- TRECHO SELECIONADO -
========================
No Butiá, ainda segundo seu neto, ele abriu um comércio no ponto de passagem dos tropeiros, e fez em sua propriedade o ponto de pouso desses viajeiros. Além de ser comerciante estabelecido na região, também exercia a atividade de tropeiro, possuía vinte cargueiros, com os quais, carregados de mercadorias, tropeava até a região de Oxford em São Bento do Sul para negociar. Os produtos ele comprava tanto dos tropeiros vindos de São Paulo quanto dos tropeiros vindos do sul.

João B.Moreira [entre 1870-1930], viveu o movimento tropeiro e viu o início da concorrência com o transporte ferroviário. Mafra, então Rio Negro, no início do séc. XX, já dispunha da Estrada de Ferro, através da qual J.B.Moreira fazia o transporte de mercadorias do litoral para o planalto.
========================
- TRECHOS DE DADOS -
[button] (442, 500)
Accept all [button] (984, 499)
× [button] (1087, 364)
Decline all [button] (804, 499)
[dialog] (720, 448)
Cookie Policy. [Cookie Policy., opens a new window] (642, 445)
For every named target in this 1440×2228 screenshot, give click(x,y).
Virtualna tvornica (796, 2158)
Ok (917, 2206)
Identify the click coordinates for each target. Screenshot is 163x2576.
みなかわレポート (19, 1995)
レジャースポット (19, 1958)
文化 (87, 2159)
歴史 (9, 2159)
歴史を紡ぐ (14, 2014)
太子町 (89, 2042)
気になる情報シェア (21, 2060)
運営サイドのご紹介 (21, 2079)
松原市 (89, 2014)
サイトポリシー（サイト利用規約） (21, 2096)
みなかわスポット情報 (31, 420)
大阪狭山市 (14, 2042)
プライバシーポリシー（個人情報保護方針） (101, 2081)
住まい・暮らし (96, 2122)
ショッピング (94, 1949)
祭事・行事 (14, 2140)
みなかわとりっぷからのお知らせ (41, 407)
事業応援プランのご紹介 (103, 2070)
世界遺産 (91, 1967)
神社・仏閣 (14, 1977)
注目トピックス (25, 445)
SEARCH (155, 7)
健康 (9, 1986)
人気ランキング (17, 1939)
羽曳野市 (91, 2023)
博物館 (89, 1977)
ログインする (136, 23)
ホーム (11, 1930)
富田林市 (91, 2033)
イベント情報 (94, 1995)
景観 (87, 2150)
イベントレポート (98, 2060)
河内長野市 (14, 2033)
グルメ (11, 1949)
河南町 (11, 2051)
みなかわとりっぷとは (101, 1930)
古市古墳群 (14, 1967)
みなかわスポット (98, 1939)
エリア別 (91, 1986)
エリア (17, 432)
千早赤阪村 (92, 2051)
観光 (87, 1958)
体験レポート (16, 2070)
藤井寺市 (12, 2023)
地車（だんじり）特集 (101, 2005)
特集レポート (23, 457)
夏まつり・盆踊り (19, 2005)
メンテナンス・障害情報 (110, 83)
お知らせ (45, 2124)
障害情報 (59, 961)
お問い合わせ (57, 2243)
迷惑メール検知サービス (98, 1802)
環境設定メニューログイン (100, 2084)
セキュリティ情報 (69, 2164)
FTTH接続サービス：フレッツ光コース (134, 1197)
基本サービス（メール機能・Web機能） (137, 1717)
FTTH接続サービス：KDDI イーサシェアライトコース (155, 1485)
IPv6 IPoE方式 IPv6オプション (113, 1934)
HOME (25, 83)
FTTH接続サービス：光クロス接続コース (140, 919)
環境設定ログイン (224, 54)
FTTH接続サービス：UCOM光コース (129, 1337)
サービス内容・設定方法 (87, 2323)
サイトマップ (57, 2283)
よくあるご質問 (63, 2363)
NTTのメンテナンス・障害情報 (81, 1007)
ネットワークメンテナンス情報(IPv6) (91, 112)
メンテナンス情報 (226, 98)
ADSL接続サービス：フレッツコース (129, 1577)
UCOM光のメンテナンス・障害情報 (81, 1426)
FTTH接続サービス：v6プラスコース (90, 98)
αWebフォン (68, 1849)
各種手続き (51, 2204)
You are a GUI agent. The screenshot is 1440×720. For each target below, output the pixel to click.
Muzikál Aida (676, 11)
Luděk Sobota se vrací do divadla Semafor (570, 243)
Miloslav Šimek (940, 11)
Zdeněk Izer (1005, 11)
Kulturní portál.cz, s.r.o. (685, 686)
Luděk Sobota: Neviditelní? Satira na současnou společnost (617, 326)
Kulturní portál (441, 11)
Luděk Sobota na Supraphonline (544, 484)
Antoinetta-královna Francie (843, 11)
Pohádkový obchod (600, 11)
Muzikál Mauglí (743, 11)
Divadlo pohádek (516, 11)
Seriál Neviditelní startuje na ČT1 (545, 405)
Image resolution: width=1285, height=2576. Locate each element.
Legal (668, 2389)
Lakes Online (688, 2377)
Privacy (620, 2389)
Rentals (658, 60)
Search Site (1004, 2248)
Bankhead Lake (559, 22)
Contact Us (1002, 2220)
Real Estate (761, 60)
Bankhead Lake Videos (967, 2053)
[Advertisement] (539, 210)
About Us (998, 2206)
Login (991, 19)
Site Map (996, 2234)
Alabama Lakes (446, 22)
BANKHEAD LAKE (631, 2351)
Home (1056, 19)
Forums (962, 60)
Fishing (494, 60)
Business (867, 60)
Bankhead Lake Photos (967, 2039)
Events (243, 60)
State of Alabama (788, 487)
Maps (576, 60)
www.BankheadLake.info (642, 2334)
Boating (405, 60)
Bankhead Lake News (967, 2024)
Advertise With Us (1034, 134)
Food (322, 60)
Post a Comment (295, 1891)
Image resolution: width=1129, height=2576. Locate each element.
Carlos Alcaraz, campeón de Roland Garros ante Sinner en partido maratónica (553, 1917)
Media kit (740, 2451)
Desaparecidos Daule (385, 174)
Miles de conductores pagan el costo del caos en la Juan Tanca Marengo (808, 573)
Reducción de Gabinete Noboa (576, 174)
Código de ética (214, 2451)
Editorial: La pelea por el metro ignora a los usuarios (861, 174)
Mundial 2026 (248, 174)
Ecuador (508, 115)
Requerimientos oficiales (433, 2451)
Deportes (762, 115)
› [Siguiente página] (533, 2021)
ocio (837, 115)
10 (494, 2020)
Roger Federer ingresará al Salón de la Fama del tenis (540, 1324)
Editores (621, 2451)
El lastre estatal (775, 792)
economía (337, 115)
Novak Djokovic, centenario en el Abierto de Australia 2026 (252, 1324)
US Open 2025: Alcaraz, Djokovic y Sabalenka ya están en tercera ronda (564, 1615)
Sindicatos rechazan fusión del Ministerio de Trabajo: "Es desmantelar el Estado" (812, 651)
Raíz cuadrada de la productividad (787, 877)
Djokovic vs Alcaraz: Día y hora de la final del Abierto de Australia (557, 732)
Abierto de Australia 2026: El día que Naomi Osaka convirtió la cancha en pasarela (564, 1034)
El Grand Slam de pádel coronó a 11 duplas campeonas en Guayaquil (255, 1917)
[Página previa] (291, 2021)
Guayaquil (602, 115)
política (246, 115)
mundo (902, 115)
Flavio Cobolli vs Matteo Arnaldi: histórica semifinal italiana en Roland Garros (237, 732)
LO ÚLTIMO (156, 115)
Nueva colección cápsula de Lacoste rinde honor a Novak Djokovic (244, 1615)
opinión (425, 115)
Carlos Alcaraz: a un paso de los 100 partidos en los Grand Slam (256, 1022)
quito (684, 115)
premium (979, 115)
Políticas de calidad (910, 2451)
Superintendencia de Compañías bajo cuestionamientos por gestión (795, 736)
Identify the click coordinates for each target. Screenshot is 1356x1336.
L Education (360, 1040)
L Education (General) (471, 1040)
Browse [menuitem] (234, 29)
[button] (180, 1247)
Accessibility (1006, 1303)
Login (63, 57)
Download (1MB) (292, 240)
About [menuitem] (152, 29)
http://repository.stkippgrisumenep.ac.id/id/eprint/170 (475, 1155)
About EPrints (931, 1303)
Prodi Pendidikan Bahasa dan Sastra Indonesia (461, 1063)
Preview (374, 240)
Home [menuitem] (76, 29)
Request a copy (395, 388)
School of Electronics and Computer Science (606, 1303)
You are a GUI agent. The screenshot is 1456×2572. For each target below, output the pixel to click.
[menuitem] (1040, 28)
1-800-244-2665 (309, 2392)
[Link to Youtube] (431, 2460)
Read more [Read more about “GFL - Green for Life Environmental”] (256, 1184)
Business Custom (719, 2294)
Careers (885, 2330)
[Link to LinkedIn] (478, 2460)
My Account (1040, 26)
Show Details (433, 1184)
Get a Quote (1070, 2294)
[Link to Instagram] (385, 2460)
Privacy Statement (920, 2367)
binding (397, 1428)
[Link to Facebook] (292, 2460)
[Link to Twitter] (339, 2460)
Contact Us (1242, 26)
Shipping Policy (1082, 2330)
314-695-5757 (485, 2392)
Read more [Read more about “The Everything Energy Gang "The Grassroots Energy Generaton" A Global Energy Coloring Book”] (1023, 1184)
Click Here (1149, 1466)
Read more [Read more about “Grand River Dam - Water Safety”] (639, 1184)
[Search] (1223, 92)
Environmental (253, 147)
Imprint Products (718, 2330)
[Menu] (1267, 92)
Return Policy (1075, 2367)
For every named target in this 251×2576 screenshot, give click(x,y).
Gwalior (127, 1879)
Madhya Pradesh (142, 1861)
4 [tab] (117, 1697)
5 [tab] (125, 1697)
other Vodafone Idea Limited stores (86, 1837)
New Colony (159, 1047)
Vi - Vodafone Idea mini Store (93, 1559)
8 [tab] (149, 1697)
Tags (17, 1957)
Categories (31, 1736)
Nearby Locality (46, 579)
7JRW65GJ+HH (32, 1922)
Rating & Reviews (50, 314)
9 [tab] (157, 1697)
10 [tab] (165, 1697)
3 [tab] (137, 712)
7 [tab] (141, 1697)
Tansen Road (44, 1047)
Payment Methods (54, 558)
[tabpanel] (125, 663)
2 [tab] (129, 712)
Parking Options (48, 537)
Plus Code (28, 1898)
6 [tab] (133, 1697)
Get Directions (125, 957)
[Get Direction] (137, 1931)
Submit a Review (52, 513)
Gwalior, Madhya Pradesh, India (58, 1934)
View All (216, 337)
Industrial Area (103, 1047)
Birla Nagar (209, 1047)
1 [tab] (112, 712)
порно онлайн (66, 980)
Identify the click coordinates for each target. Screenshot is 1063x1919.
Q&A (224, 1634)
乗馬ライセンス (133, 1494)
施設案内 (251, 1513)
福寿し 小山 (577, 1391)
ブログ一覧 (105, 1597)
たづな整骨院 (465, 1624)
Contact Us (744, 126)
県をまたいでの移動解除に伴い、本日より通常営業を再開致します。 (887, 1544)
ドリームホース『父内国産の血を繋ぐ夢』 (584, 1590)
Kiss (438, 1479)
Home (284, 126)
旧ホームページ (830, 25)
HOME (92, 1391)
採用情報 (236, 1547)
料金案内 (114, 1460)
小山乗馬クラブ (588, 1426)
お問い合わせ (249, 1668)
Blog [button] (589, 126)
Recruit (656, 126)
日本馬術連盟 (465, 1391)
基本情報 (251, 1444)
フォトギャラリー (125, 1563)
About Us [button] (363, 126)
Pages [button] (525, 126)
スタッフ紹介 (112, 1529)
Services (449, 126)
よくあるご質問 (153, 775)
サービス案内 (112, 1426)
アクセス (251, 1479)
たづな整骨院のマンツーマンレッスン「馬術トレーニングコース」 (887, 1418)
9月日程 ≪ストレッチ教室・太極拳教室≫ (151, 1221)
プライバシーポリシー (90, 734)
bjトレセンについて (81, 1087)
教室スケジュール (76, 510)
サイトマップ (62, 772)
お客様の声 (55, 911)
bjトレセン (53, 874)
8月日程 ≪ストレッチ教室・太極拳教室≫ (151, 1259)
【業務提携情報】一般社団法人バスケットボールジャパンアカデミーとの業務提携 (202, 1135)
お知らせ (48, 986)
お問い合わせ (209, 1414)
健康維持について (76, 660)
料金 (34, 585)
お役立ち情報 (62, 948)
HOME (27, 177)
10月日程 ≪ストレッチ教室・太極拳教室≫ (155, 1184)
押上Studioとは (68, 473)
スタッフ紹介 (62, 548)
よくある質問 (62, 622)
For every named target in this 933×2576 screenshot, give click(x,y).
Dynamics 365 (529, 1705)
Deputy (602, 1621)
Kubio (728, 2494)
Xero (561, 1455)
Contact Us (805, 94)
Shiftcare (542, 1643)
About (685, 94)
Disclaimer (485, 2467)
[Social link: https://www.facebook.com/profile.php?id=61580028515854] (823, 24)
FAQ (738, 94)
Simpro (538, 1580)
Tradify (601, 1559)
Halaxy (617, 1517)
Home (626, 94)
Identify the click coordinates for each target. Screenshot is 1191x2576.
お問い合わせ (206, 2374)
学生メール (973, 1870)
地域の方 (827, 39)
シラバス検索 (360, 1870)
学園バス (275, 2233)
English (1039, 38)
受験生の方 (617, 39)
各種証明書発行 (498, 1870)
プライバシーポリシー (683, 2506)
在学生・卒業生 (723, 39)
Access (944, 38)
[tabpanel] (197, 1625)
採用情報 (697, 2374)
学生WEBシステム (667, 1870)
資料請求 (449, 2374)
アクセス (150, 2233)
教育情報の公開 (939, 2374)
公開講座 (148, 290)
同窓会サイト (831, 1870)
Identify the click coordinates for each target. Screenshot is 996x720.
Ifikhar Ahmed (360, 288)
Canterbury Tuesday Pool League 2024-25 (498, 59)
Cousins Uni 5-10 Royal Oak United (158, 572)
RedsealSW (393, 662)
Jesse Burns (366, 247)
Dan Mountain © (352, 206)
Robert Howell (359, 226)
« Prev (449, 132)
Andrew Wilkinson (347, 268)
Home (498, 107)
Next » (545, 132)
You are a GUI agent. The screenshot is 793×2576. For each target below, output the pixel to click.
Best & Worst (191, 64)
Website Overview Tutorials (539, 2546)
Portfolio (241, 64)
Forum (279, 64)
========================
- TAREFAS A CUMPRIR -
[a] Liste todos os nomes próprios de lugares que aparecem no trecho selecionado.
[b] Transcreva do trecho selecionado a passagem que vai de "No Butiá, ainda" até "para o planalto.", incluindo essas palavras.

- RESPOSTAS POR TAREFA -
[a] Butiá, Oxford, São Bento do Sul, São Paulo, Mafra e Rio Negro.

[b]
No Butiá, ainda segundo seu neto, ele abriu um comércio no ponto de passagem dos tropeiros, e fez em sua propriedade o ponto de pouso desses viajeiros. Além de ser comerciante estabelecido na região, também exercia a atividade de tropeiro, possuía vinte cargueiros, com os quais, carregados de mercadorias, tropeava até a região de Oxford em São Bento do Sul para negociar. Os produtos ele comprava tanto dos tropeiros vindos de São Paulo quanto dos tropeiros vindos do sul.

João B.Moreira [entre 1870-1930], viveu o movimento tropeiro e viu o início da concorrência com o transporte ferroviário. Mafra, então Rio Negro, no início do séc. XX, já dispunha da Estrada de Ferro, através da qual J.B.Moreira fazia o transporte de mercadorias do litoral para o planalto.